Gbinije chose Duke partly to please his parents. The school, located just two hours from home, provided a national platform to ply his basketball trade with a respected Hall-of-Fame coach to guide him. And Frank Gbinije, like countless parents before him, preached about the doors a Duke degree could open if basketball somehow faded.
The fit, for Michael, was uneasy from the start.
A Jordan Brand All-American, he pictured himself a "typical one-and-done guy." He'd play a season at Duke, then declare for the NBA Draft, earn money at a profession he'd targeted since kindergarten. Recruited as a small forward, he initially longed to play guard and then finally, to find a way onto the basketball court at all.
Gbinije averaged 5.8 minutes per game his only season at Duke, his confidence dimming and his frustrations rising with every game he watched from the bench. As the season progressed, he tried to derive satisfaction from the simple tasks of attaining weight room goals or staying in optimum shape to dull the constant, present ache of not playing. Whenever Frank Gbinije talked to Mike Krzyzewski about his son's situation, Krzyzewski would mention Michael's muted personality.
Gbinije formed friendships with roommate Quinn Cook and the Plumlee brothers, but never felt part of the Duke equation, never felt free to expose his basketball self.
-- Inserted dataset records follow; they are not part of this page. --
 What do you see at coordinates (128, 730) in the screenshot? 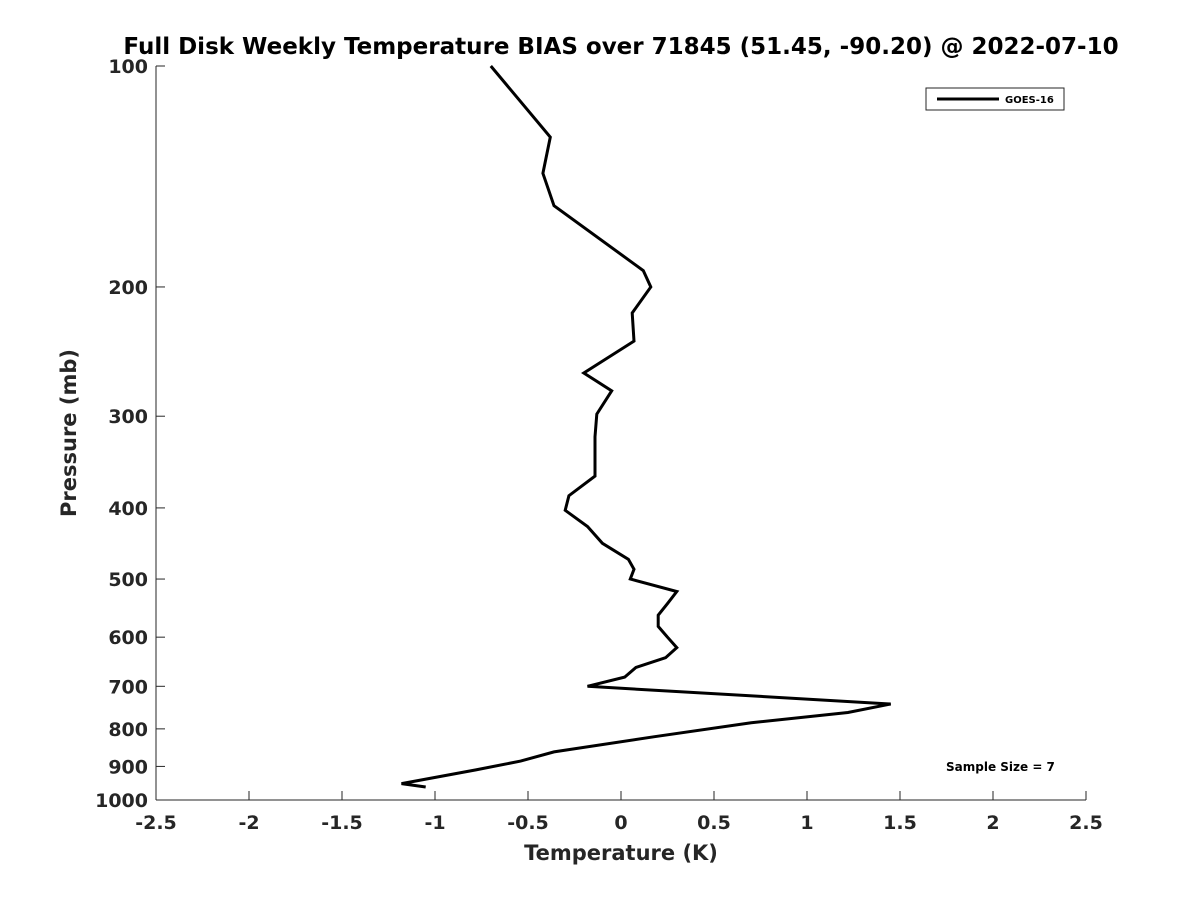
I see `y-tick-label: 800` at bounding box center [128, 730].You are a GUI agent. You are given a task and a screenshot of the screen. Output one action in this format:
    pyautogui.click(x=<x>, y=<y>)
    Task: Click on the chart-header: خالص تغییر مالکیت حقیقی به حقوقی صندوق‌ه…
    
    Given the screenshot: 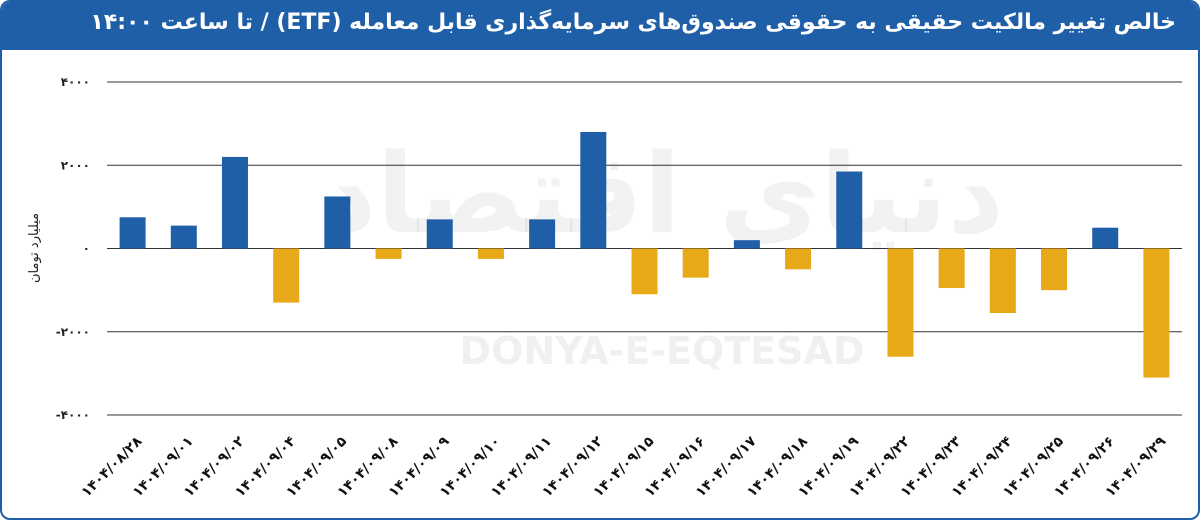 What is the action you would take?
    pyautogui.click(x=600, y=26)
    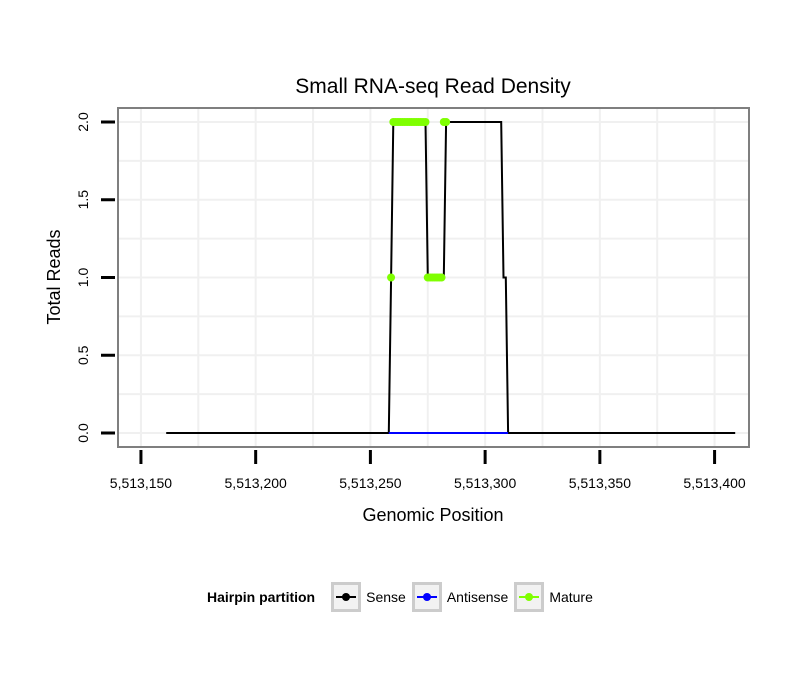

"It was very tough on him, it was tough on me and it was even tougher on his mom because it got to the point where she really didn't want to go to any more games. She'd take off work, get excited and many games he didn't get in or he'd get in for 30 seconds. He didn't see this, but I saw her cry a lot," Frank Gbinije said. "I'd talk to him on the phone and I could just sense it wasn't fun for him anymore. It seemed like he was losing his passion."